A Federação Italiana de Futebol (FIGC) admitiu ter procurado Carlo Ancelotti antes de iniciar conversas com Pep Guardiola para o posto de técnico da seleção. A declaração foi dada pelo diretor técnico Paolo Maldini, que justificou a estratégia por uma busca inicial entre os melhores treinadores do mundo, enquanto a Itália tenta recompor o projeto esportivo após a não classificação para a Copa do Mundo.

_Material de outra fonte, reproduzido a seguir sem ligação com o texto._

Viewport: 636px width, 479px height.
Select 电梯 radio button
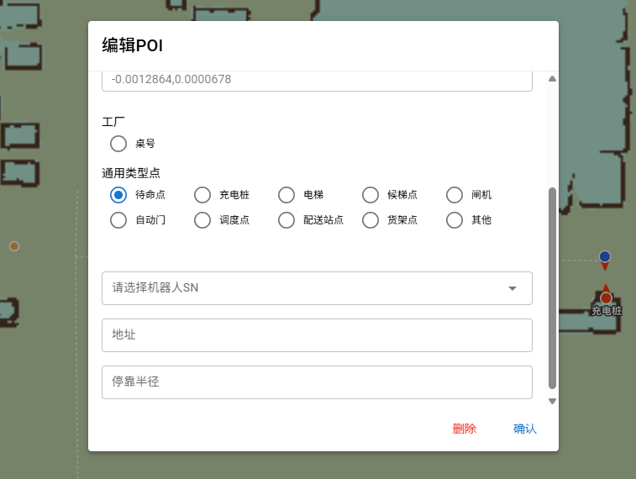pyautogui.click(x=286, y=195)
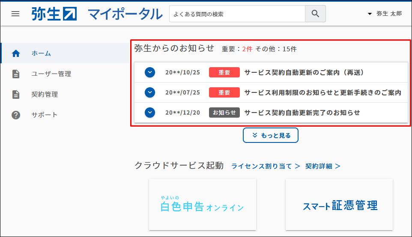Click the Home house icon
This screenshot has height=237, width=412.
[x=16, y=53]
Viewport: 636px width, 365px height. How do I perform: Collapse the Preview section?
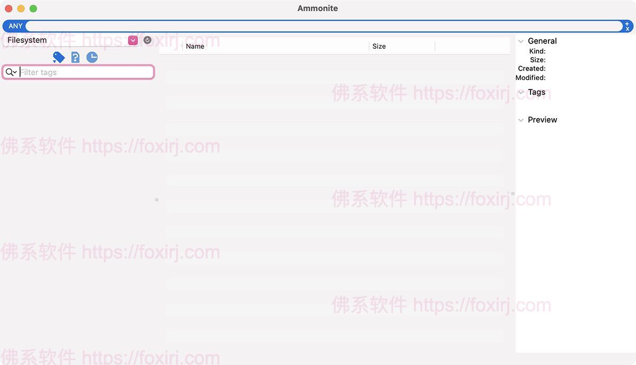pyautogui.click(x=521, y=120)
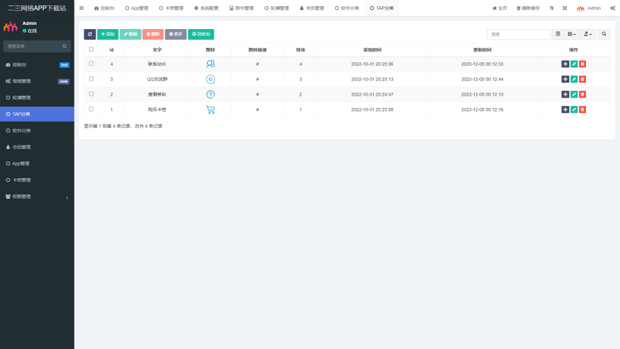This screenshot has height=349, width=620.
Task: Click the hamburger menu icon to collapse sidebar
Action: tap(82, 8)
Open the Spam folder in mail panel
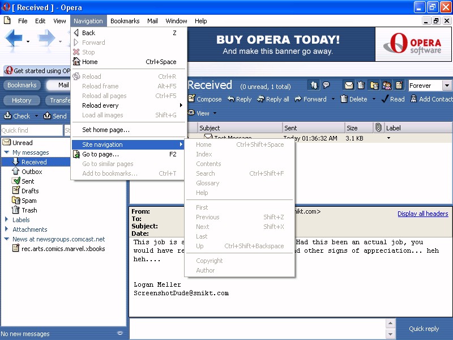Viewport: 453px width, 340px height. 28,201
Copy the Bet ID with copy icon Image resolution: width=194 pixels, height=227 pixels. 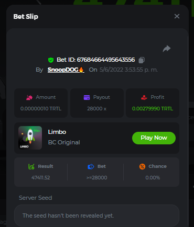pos(142,60)
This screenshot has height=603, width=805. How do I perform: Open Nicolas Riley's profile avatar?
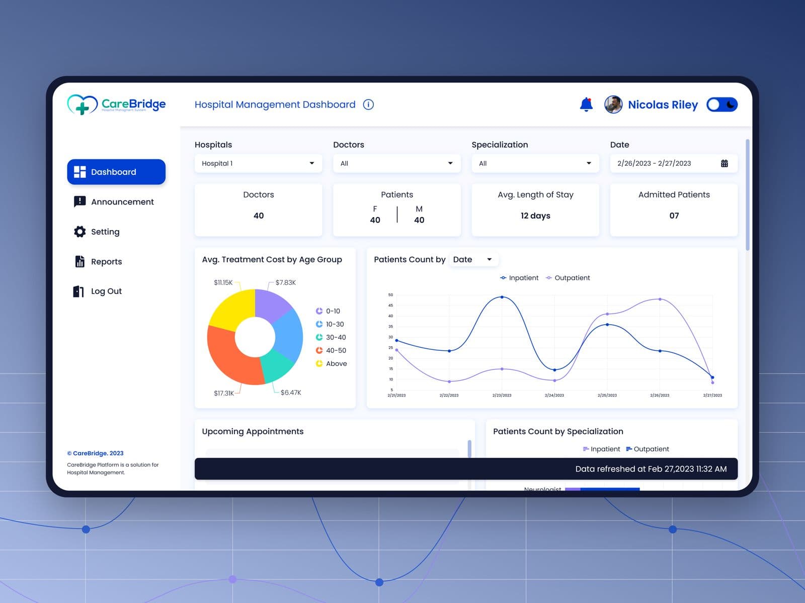pos(613,105)
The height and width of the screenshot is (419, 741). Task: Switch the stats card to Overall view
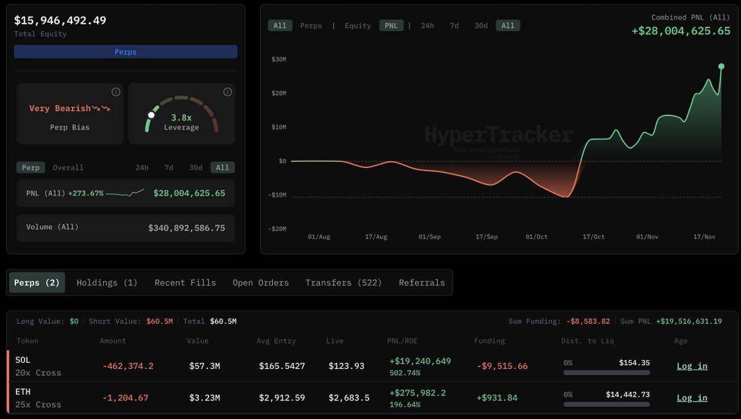pos(68,167)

A Confederação Brasileira de Futebol (CBF) já afirmou que Ancelotti seguirá no comando da seleção brasileira, mesmo após a eliminação para a Noruega nas oitavas de final do Mundial de 2026. A reportagem do diário La Gazzetta dello Sport citou ainda demanda salarial de Guardiola — 20 milhões de euros por ano — e o desejo do técnico espanhol de passar mais tempo em Barcelona como fatores que complicaram possíveis negociações.

Maldini, nome central no redesenho técnico da Azzurra, disse à imprensa que a intenção é anunciar um treinador até o fim da semana, mas sem pressa em sacrificar a escolha. O ex-jogador Leonardo, consultor do dirigente, reforçou a necessidade de um projeto de longo prazo que aborde desde a seleção principal até as categorias de base, sinalizando que a sucessão passa por mudanças estruturais, não apenas por um nome de peso.

Além de Guardiola, a lista de alternativas inclui Antonio Conte — com passagem anterior pela seleção —, Andrea Pirlo e até a opção de retorno de Roberto Mancini. A aproximação a Ancelotti revela ambição da FIGC, mas a confirmação pública da CBF reduz as margens de manobra e pode forçar a federação italiana a optar por soluções domésticas ou por projetos de médio prazo, em vez da contratação de um treinador de alto custo e disponibilidade limitada.